Now that we are about halfway through the 5-year permit cycle for the federal 2015 Multi-Sector General Permit for Stormwater Discharges Associated with Industrial Activity (MSGP), it’s a good idea to turn our attentions toward what the U.S. Environmental Protection Agency (EPA) has in store for the 2020 MSGP.

Image credit: Nuttanun / iStock / Getty Images Plus / Getty Images

As a result of the landmark settlement agreement reached in the case Waterkeeper Alliance v. EPA (2d Cir. 15-02091) in 2016, the EPA has agreed to propose several major permit changes when it develops the 2020 MSGP. Despite the settlement occurring last year, its implications seemed to be news to many attendees of the industrial stormwater sessions at this year’s StormCon surface water quality conference, where the subject was discussed at length.

Though the federal MSGP applies only in Idaho, Massachusetts, New Hampshire, New Mexico, the District of Columbia, the U.S. territories, and tribal lands, the other states’ general permits are required to be at least as stringent as the federal permit. Consequently, these developments have the potential to have widespread repercussions for industrial stormwater policy nationwide.

A new tiered response to benchmark exceedances

When it drafts the 2020 MSGP, the EPA has agreed to include a three-tiered series of escalating responses that will be required when permittees’ stormwater discharges exceed benchmark monitoring targets. Similar to policies already in effect in the California and Washington general permits, a facility would be required to perform certain corrective actions depending on the extent and duration of its noncompliance.

For example, if an annual average for a parameter is over the benchmark threshold or the result for a parameter from a single sampling event is over four times the benchmark threshold, the permittee would have “Tier 1” status and would be required to immediately review the selection, design, installation, and implementation of its stormwater best management practices (BMPs) to determine if changes are necessary to meet the benchmark. If any modifications are necessary, the permittee would be required to implement them within 14 days if feasible. If the facility goes on to have more severe violations of the benchmarks for a longer time period, it would escalate to Tier 2 and then Tier 3 status and be required to perform increasingly extensive corrective actions.

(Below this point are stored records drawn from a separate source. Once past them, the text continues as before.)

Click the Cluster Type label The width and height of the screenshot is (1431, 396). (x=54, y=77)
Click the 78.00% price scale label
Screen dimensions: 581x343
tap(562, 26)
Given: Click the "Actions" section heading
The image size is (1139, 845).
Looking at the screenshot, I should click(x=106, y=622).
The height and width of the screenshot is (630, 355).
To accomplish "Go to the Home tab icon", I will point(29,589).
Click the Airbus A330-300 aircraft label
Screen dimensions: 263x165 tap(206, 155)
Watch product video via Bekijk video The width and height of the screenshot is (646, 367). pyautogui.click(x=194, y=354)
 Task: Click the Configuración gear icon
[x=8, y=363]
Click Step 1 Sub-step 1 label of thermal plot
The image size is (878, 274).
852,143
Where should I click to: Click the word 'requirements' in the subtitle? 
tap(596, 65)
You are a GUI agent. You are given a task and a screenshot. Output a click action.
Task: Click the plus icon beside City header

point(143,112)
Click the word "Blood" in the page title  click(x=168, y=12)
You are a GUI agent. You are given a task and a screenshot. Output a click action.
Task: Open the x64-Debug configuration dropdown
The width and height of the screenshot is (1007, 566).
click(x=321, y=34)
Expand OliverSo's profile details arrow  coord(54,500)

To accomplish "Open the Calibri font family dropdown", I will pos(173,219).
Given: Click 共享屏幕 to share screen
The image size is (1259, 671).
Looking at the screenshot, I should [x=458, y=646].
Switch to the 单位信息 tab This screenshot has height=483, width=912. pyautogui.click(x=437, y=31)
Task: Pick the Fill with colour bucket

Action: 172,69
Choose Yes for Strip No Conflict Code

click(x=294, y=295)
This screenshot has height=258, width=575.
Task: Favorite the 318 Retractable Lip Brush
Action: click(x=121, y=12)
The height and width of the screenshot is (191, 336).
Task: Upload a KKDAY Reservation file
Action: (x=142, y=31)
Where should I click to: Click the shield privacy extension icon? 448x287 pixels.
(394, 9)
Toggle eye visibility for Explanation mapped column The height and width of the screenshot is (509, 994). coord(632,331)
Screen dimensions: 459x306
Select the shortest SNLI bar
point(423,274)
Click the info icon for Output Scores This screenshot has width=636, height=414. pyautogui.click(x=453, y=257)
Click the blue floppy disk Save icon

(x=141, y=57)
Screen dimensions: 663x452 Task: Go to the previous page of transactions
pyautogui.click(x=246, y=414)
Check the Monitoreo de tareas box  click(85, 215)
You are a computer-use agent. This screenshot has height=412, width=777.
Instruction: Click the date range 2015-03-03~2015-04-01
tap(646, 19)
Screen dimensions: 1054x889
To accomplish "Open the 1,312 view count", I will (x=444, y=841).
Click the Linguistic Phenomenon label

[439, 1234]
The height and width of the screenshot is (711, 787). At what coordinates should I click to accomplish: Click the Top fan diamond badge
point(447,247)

The implications for this new three-tiered approach to benchmark exceedances are wide-ranging. By including this corrective action system in the MSGP, the EPA will increase the costs of noncompliance and make the stormwater reporting process more time-consuming for dischargers. Additionally, as it has in California, the new approach may make noncompliant permittees easier targets for lawsuits from citizen groups by publicizing which facilities are on the Tier 1, Tier 2, and Tier 3 lists. However, the tiered system will also make industrial dischargers accountable in maintaining and implementing their BMPs, help them understand how they compare to other dischargers covered by the MSGP, and clarify the methods for achieving compliance.

No more coal tar sealants

Another element that the EPA has agreed to include in the 2020 MSGP is the exclusion of industrial facilities that use coal tar-based pavement sealants from coverage under the general permit. Because these sealants discharge high quantities of polycyclic aromatic hydrocarbons (PAHs) to stormwater, facilities that use them will be required either to eliminate such discharges or to apply for an individual permit.

Current MSGP permittees that continue to use coal tar sealants on their pavement and parking lots would, therefore, be required to seek an individual permit, which is often a resource-intensive and time-consuming process. In light of this development, permittees that want to maintain MSGP eligibility should evaluate the costs and benefits of using other available sealants or the treatment costs for removing PAHs from their stormwater discharges.

Other changes to note

The EPA has also agreed to sponsor and fund a National Research Council (NRC) study to evaluate and recommend possible changes to the current benchmark monitoring requirements used to gauge the performance of BMPs, the feasibility of numeric retention standards, and the industrial sectors that the EPA should prioritize for increased monitoring requirements in the 2020 MSGP. Furthermore, the EPA will propose measures to prevent stormwater discharges that could recontaminate Superfund sites.

How can you prepare?

In addition to maintaining your facility’s BMPs and evaluating any use of coal tar sealants, permittees covered by the MSGP and similar state-issued industrial stormwater general permits may want to begin budgeting ahead of time for increased stormwater monitoring and compliance costs. And remember, those of you with serious concerns about the planned changes for the 2020 MSGP will have the opportunity to submit formal written comments following the projected issuance of the draft permit in September 2019.